A ampliação das coberturas vacinais no país é considerada uma das prioridades do Ministério da Saúde sob a gestão de Nísia Trindade.

Na segunda-feira (17), a ministra anunciou a destinação de mais de R$ 151 milhões a estados e municípios para incentivar as ações de multivacinação de crianças e adolescentes.

“Essa é uma ação inédita, que traz um diferencial estratégico para a retomada das altas coberturas. A situação atual expõe nossa população ao risco de desenvolver doenças já controladas, como a poliomielite e o sarampo, que podem causar sequelas importantes e levar ao óbito”, afirma a Secretária de Vigilância em Saúde e Ambiente, do Ministério da Saúde, Ethel Maciel.

+ Leia também: O que é a poliomielite e por que ela preocupa tanto?

Segundo o ministério, a transferência dos recursos vai acontecer em duas etapas. A primeira, com 60% do valor total, e a segunda após o fechamento das ações de planejamento. Do total, R$ 13 milhões serão destinados aos estados e R$ 138 milhões para os municípios.

“O relatório publicado pelo Unicef traz um aspecto importante, que é a relação das baixas coberturas com a condição socioeconômica da população, demonstrando que as parcelas com menores condições também apresentam menor adesão à vacinação”, afirma Ethel.

“Por isso, atrelar o recebimento do Bolsa Família e dos demais benefícios sociais do governo à atualização da caderneta de vacinação é uma ação fundamental para que nosso Programa Nacional de Imunizações possa novamente ser referência mundial”, completa.

A medida havia sido abandonada pelo governo, mas foi retomada na gestão Lula.

Progresso desigual

A região das Américas é atualmente uma das piores do mundo no contexto da cobertura vacinal, de acordo com a OMS.
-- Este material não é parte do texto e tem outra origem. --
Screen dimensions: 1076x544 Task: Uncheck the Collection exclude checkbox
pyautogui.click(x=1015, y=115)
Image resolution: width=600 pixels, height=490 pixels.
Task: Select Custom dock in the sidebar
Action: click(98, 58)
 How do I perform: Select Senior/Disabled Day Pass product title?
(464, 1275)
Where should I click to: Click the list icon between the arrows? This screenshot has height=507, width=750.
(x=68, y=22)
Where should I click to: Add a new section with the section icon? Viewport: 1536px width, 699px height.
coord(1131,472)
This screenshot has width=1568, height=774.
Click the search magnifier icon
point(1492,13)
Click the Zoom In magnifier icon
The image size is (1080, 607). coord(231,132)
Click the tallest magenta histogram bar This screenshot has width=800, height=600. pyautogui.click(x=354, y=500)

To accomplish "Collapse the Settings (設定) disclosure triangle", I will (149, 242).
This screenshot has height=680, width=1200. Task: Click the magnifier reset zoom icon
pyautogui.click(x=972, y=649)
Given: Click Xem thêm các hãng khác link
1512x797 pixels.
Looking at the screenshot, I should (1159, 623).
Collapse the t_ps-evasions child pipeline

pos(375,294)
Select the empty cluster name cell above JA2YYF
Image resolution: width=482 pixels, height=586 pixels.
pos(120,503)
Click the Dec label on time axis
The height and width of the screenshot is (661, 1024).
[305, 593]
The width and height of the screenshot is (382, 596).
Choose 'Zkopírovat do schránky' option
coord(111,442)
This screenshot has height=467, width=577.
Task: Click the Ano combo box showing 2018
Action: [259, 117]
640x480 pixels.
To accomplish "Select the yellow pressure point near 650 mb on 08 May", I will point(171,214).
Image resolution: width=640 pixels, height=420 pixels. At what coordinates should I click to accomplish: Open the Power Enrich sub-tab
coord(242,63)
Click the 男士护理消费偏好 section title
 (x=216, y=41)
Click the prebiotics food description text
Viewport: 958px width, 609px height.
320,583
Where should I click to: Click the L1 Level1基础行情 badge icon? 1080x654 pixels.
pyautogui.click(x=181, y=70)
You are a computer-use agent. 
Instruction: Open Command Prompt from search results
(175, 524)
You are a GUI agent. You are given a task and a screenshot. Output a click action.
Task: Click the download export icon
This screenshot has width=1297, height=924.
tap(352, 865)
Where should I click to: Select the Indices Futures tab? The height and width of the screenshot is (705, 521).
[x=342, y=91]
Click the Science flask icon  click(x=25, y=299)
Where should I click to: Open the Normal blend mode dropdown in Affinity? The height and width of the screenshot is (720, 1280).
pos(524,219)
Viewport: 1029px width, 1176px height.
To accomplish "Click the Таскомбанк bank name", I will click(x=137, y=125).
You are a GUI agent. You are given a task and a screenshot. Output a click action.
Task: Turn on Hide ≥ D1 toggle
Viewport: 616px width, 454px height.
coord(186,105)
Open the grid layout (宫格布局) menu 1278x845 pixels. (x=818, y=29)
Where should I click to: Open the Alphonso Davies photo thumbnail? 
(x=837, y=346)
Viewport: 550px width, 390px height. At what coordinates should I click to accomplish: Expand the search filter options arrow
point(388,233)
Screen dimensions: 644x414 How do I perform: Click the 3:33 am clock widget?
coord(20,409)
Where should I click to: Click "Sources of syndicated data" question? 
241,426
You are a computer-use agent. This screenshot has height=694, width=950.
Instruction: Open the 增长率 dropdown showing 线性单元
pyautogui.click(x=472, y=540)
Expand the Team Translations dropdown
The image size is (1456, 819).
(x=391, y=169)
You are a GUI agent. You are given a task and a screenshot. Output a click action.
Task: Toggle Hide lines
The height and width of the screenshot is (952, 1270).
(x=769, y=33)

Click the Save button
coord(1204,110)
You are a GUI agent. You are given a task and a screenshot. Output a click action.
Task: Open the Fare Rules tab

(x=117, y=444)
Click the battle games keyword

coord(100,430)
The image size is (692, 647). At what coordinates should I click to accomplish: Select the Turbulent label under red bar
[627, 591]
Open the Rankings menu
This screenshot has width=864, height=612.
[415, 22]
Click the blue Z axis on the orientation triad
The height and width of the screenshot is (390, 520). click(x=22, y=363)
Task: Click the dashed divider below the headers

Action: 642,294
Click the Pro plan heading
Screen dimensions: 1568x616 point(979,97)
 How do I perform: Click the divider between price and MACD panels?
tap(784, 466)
Em abril, Jarbas Barbosa, diretor da Organização Pan-Americana da Saúde (Opas), entidade vinculada à OMS, alertou que o risco de surtos de doenças evitáveis com a vacinação nas Américas atingiu o nível mais alto em 30 anos.

De acordo com o Unicef, as primeiras etapas da recuperação não ocorreram de forma igualitária no mundo, com a melhoria concentrada em alguns países.

O progresso em nações com recursos e grandes populações de bebês, como Índia e Indonésia, mascara uma recuperação mais lenta ou até mesmo declínios contínuos na maioria dos países de baixa renda, especialmente na vacinação contra o sarampo.

Dos 73 países que registraram quedas significativas na cobertura durante a pandemia, apenas 15 se recuperaram aos níveis pré-pandemia, 24 estão a caminho da recuperação, enquanto 34 estagnaram ou continuaram em declínio.

+ Leia também: O sarampo voltou. O que está por trás disso?

O sarampo, uma das mais contagiosas doenças infecciosas que podem ser prevenidas por vacina, está entre as recuperações mais lentas. Segundo o Unicef, mais de 35,2 milhões de crianças estão em risco de infecção.

No Brasil, a cobertura para o sarampo chegou a 81% – melhores que a cifra de 73% em 2021, mas ainda aquém dos 91% em 2019.

“Até que mais países corrijam essas lacunas, as crianças em todo o mundo permanecerão em risco de morrer de doenças que podemos evitar. Vírus como o sarampo não reconhecem fronteiras”, afirmou Catherine Russell, diretora-executiva do Unicef, em comunicado.